THE PROBLEM: Print the lines of the data, starting with the first, up to and including the line where "Go to the previous page" appears.

GIVEN INFORMATION section start

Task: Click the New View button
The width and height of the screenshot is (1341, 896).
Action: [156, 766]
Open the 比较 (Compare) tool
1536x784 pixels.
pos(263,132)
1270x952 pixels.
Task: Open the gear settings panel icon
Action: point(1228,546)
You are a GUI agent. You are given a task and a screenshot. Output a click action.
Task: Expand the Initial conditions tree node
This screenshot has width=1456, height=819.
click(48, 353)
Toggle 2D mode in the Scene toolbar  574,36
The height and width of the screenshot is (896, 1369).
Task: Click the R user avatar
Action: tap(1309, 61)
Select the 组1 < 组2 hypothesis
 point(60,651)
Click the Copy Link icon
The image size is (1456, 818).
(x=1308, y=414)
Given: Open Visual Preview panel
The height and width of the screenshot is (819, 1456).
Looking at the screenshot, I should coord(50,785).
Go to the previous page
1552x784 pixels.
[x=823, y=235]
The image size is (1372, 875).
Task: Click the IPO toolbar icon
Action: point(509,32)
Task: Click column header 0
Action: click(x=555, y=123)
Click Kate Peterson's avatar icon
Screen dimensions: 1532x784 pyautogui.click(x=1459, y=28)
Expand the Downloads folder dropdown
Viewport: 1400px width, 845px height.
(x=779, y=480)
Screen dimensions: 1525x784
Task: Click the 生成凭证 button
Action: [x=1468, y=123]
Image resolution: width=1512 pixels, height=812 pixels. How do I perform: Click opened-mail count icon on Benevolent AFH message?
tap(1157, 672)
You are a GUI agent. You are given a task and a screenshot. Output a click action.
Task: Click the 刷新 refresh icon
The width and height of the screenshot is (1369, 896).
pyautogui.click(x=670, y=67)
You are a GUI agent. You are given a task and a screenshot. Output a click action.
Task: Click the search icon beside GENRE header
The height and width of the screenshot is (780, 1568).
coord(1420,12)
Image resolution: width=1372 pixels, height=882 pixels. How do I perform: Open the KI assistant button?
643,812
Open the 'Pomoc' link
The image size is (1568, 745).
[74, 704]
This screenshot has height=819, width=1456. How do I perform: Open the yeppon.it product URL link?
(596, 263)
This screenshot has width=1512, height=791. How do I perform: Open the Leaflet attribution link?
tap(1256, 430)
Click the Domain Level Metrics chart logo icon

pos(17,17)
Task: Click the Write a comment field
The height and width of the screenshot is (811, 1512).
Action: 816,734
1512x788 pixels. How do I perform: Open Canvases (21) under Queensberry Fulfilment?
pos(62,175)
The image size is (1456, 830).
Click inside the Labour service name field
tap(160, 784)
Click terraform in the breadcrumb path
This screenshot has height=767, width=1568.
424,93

GIVEN INFORMATION section end

ANSWER TO THIS PROBLEM:
Task: Click the New View button
The width and height of the screenshot is (1341, 896).
Action: [156, 766]
Open the 比较 (Compare) tool
1536x784 pixels.
pos(263,132)
1270x952 pixels.
Task: Open the gear settings panel icon
Action: point(1228,546)
You are a GUI agent. You are given a task and a screenshot. Output a click action.
Task: Expand the Initial conditions tree node
This screenshot has width=1456, height=819.
click(48, 353)
Toggle 2D mode in the Scene toolbar  574,36
The height and width of the screenshot is (896, 1369).
Task: Click the R user avatar
Action: tap(1309, 61)
Select the 组1 < 组2 hypothesis
 point(60,651)
Click the Copy Link icon
The image size is (1456, 818).
(x=1308, y=414)
Given: Open Visual Preview panel
The height and width of the screenshot is (819, 1456).
Looking at the screenshot, I should coord(50,785).
Go to the previous page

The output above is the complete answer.